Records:

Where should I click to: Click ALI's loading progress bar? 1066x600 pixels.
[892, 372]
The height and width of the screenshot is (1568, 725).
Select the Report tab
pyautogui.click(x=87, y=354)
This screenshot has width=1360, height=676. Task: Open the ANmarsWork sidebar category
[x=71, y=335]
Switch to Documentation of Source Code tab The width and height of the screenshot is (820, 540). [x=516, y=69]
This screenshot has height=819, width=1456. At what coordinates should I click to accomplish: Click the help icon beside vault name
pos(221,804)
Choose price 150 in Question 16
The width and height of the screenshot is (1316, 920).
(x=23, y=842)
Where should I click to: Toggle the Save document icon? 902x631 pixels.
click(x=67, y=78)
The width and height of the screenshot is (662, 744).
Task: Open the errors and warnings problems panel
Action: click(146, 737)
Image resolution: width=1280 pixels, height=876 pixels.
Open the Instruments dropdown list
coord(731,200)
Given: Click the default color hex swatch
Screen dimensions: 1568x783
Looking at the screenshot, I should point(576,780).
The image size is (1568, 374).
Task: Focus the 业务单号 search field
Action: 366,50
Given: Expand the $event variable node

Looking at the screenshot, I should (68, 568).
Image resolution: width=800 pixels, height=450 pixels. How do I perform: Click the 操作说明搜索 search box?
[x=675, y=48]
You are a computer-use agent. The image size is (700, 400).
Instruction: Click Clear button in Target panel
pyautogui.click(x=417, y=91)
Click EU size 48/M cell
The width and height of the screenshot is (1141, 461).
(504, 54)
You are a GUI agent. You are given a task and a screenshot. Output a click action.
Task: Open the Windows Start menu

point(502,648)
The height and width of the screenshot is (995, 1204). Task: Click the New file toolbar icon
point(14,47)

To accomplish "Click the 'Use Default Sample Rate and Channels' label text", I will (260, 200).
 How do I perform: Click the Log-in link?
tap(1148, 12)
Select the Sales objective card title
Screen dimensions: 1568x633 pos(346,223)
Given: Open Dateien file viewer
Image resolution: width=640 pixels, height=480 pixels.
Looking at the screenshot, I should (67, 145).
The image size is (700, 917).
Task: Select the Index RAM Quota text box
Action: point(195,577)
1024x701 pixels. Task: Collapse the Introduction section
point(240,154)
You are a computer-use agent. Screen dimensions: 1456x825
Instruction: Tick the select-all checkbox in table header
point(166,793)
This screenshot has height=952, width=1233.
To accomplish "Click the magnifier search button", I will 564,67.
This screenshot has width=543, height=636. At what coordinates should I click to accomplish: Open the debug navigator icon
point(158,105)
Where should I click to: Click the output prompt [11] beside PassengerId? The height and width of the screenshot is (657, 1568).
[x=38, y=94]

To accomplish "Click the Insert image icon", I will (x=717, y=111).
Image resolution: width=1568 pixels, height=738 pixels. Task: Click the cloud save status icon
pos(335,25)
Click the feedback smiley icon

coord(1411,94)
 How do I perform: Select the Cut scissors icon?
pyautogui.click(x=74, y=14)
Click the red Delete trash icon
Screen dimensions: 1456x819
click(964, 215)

*What is required:*
Please copy the listing above exactly as it appears, every line included.

*Solution below:*
Where should I click to: Click ALI's loading progress bar? 1066x600 pixels.
[892, 372]
The height and width of the screenshot is (1568, 725).
Select the Report tab
pyautogui.click(x=87, y=354)
This screenshot has width=1360, height=676. Task: Open the ANmarsWork sidebar category
[x=71, y=335]
Switch to Documentation of Source Code tab The width and height of the screenshot is (820, 540). [x=516, y=69]
This screenshot has height=819, width=1456. At what coordinates should I click to accomplish: Click the help icon beside vault name
pos(221,804)
Choose price 150 in Question 16
The width and height of the screenshot is (1316, 920).
(x=23, y=842)
Where should I click to: Toggle the Save document icon? 902x631 pixels.
click(x=67, y=78)
The width and height of the screenshot is (662, 744).
Task: Open the errors and warnings problems panel
Action: click(146, 737)
Image resolution: width=1280 pixels, height=876 pixels.
Open the Instruments dropdown list
coord(731,200)
Given: Click the default color hex swatch
Screen dimensions: 1568x783
Looking at the screenshot, I should point(576,780).
The image size is (1568, 374).
Task: Focus the 业务单号 search field
Action: 366,50
Given: Expand the $event variable node

Looking at the screenshot, I should (68, 568).
Image resolution: width=800 pixels, height=450 pixels. How do I perform: Click the 操作说明搜索 search box?
[x=675, y=48]
You are a computer-use agent. The image size is (700, 400).
Instruction: Click Clear button in Target panel
pyautogui.click(x=417, y=91)
Click EU size 48/M cell
The width and height of the screenshot is (1141, 461).
(504, 54)
You are a GUI agent. You are given a task and a screenshot. Output a click action.
Task: Open the Windows Start menu

point(502,648)
The height and width of the screenshot is (995, 1204). Task: Click the New file toolbar icon
point(14,47)

To accomplish "Click the 'Use Default Sample Rate and Channels' label text", I will (260, 200).
 How do I perform: Click the Log-in link?
tap(1148, 12)
Select the Sales objective card title
Screen dimensions: 1568x633 pos(346,223)
Given: Open Dateien file viewer
Image resolution: width=640 pixels, height=480 pixels.
Looking at the screenshot, I should (67, 145).
The image size is (700, 917).
Task: Select the Index RAM Quota text box
Action: point(195,577)
1024x701 pixels. Task: Collapse the Introduction section
point(240,154)
You are a computer-use agent. Screen dimensions: 1456x825
Instruction: Tick the select-all checkbox in table header
point(166,793)
This screenshot has height=952, width=1233.
To accomplish "Click the magnifier search button", I will 564,67.
This screenshot has width=543, height=636. At what coordinates should I click to accomplish: Open the debug navigator icon
point(158,105)
Where should I click to: Click the output prompt [11] beside PassengerId? The height and width of the screenshot is (657, 1568).
[x=38, y=94]

To accomplish "Click the Insert image icon", I will (x=717, y=111).
Image resolution: width=1568 pixels, height=738 pixels. Task: Click the cloud save status icon
pos(335,25)
Click the feedback smiley icon

coord(1411,94)
 How do I perform: Select the Cut scissors icon?
pyautogui.click(x=74, y=14)
Click the red Delete trash icon
Screen dimensions: 1456x819
click(964, 215)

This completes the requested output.